Jessica Bell MPP, University–Rosedale

Government of Ontario

Will the budget fix our housing woes?

Published on March 28, 2024

Will Premier Ford’s budget fix the housing crisis?  No.

Ontario's budget for 2024-2025 was released on Tuesday.  The Conservative government is not looking at doing anything meaningful to lower the cost of buying and renting a home.

Here’s what the budget reveals.

  • The budget admits that it has never been more expensive to own a home.  

The average home in Ontario comes with an astonishing monthly mortgage cost of $4,600 a month, assuming 20 percent down with a 25-year amortization.  Young families and newcomers have been completely priced out of home ownership. The government predicts home prices will continue to rise.  

  • Housing starts are going down.

The Conservatives are falling behind on meeting their own goal of building 1.5 million homes by 2031 to address the housing supply shortage.

In a move that was widely criticized, the government lumped long term care home beds into their overall housing count to pump up the numbers to 109,011 in 2023, but even then, they still fall short of their target.

To spur more construction, the government is removing HST on purpose-built rentals and permitting municipalities to lower property tax rates on purpose-built rentals. The government, however, is failing to take on zoning reform to make it faster and easier to build more housing and apartments in towns and cities.   

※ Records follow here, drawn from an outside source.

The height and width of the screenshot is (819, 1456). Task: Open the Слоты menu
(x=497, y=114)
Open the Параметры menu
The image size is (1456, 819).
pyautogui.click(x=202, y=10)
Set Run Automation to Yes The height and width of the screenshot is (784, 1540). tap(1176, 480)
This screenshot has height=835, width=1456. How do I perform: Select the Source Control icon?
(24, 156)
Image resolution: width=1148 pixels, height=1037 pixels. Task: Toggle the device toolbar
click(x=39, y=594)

  • Affordable housing commitments are abysmally low.  

The Conservatives have built just 8% of the affordable homes they said they’d build back in 2018. They’ve built just 1187 homes in six years.   

The government’s progress is so poor the Federal government is threatening to withhold $357M in affordable housing funding unless they resubmit a far better affordable housing action plan by Friday March 29.    

The private sector will not solve housing affordability.  That’s why we want to establish a public agency called Homes Ontario, which will provide low-cost loans, financing, and access to public land to spur the construction of thousands of affordable and non-market homes. Canada used to be in the business of building homes, and it’s time to do that again.

  • There’s more funding in the budget for municipalities to build infrastructure.

These commitments, however, do not fully cover the $1B in funding a year lost because the Conservatives curbed municipalities’ ability to collect fees from developers, but they come close. The Conservatives have a history of holding back funding, so we’ll have to watch them closely to make sure they spend it.   

  • A vacant home tax could be coming to a town near you. 

Toronto, Ottawa, and Hamilton already have a vacant home tax, and this move would permit more municipalities to join in.

Ontarians want us to be bolder than this. I have introduced motions calling on Ontario to introduce a province wide vacant home and speculation tax on people who leave their homes vacant or pay the majority of their taxes outside of the province.  BC’s version of these laws raised $81M in revenue for affordable housing in 2022 alone.   

I want an Ontario where encampments are a thing of the past because people live in permanent housing. Where a young person can move to a big city, find an affordable rental, and pursue a career. Where families can buy a home and raise their children in good neighbourhoods close to where they work and play.

To ensure everyone has a home they can afford to rent or buy, we need decisive action, from strong rent control to zoning reform to building thousands of affordable and non-market homes on public land.  You’re not seeing it from this government. You’ll see it from ours.